If you look closely, you can still see the dent on my forehead where the brick hit it.

Our lawn darts, called Jarts, were tipped with metal spikes. We walked to and from school alone. Moms smoked and drank while pregnant. We rode bikes without helmets. We drank water from garden hoses. We had water-balloon fights. We rode in the back beds of our parents’ station wagons. We rode in truck beds. Cracker Jacks boxes came with plastic toys in them that were choking hazards. We pretend smoked candy cigarettes.

We were in a cold war with the Soviet Union. The Viet Nam war was broadcast into our homes on television during dinner. We did so-called duck-and-cover drills in school, preparing for a possible nuclear attack. In the mornings, we often ate cold cereal for breakfast and argued over who got to read the back of the box.

On Saturdays, we watched cartoons where the characters routinely dropped anvils on one another’s heads, smacked each other with cast-iron skillets and shot each other.

In winter when roads were icy, we would do what was known in Western New York as pogying, pronounced pogeeing. We would stand on a corner of a residential street. When a car would slow in front of us, we would rush out, grab the back bumper of the car, crouch, lean back and ski down the street behind the car. Until we hit a dry patch.

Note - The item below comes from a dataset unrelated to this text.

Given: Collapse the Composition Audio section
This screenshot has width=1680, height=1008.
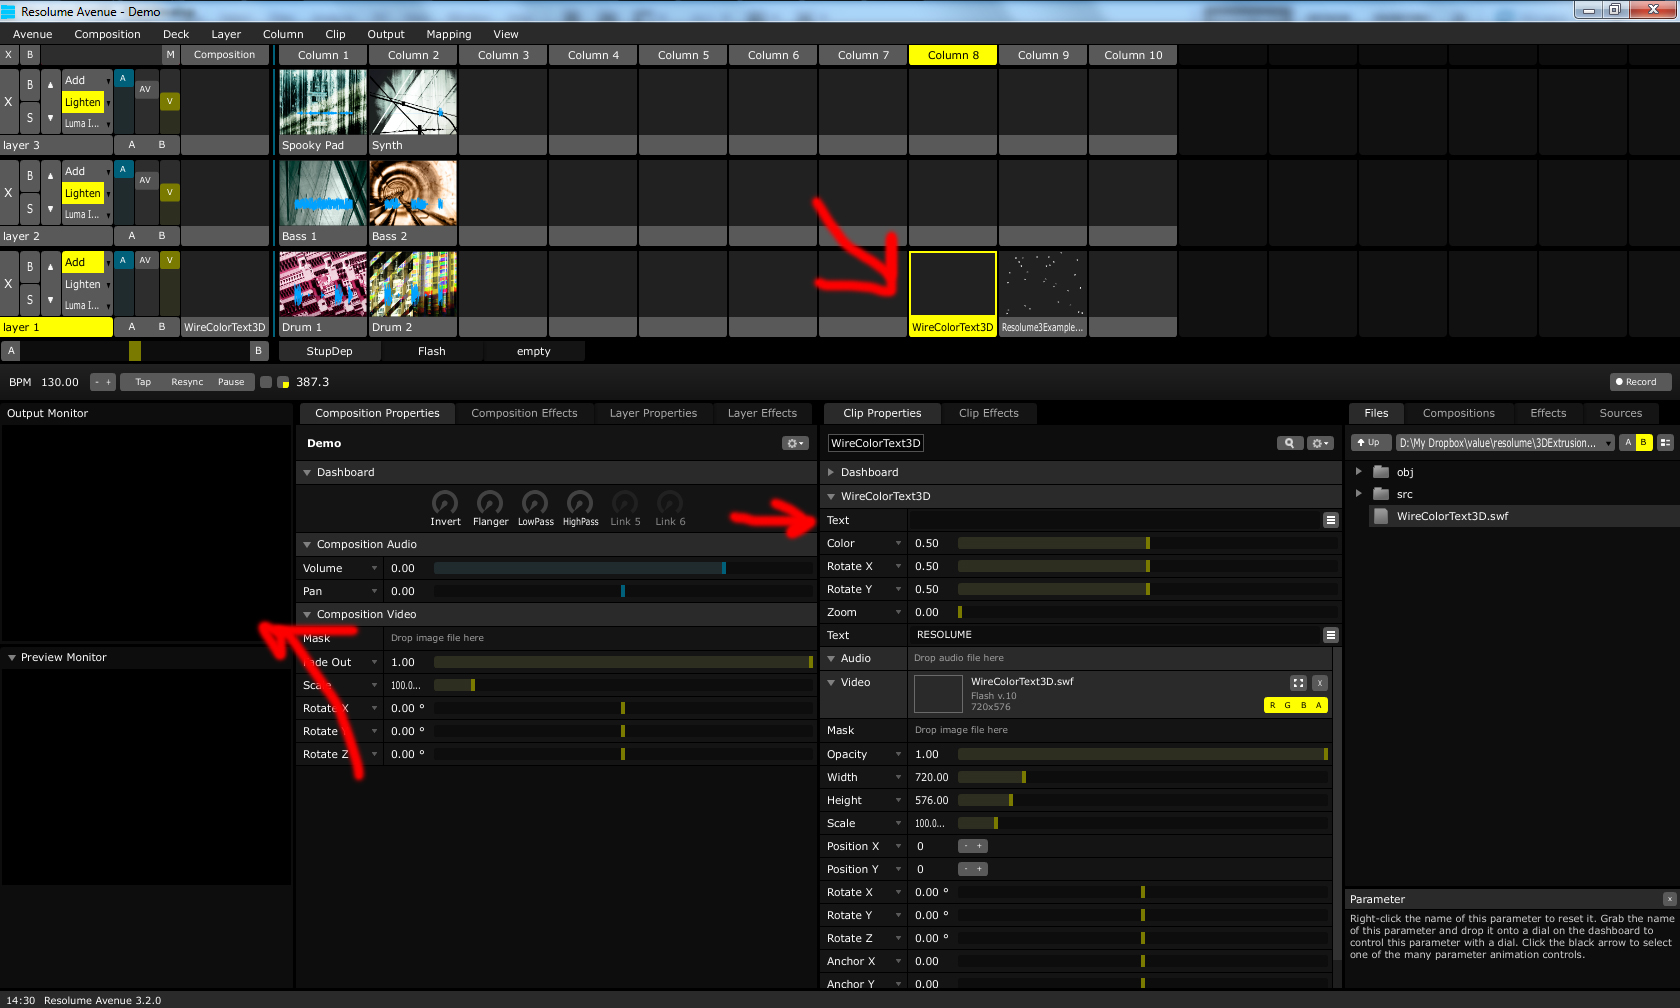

We threw snow balls at moving cars and ran away if a driver stopped and got out.

We had had three crab apple trees in my parents’ back yard. In summer, we would pick the apples by the bag full, divide into two teams, stand across the street, and zing them at each other.

We shot each other with b-b guns. The only rule was no headshots.

 We played a game called “Smear the Queer” using a football where whoever had the guts to do so would pick up the ball and everyone else in the game would rush him to try and tackle him. There was no goal line. The goal for the kid carrying the ball was to try and avoid getting tackled for as long as possible, which was always well under a minute.

Things were different then.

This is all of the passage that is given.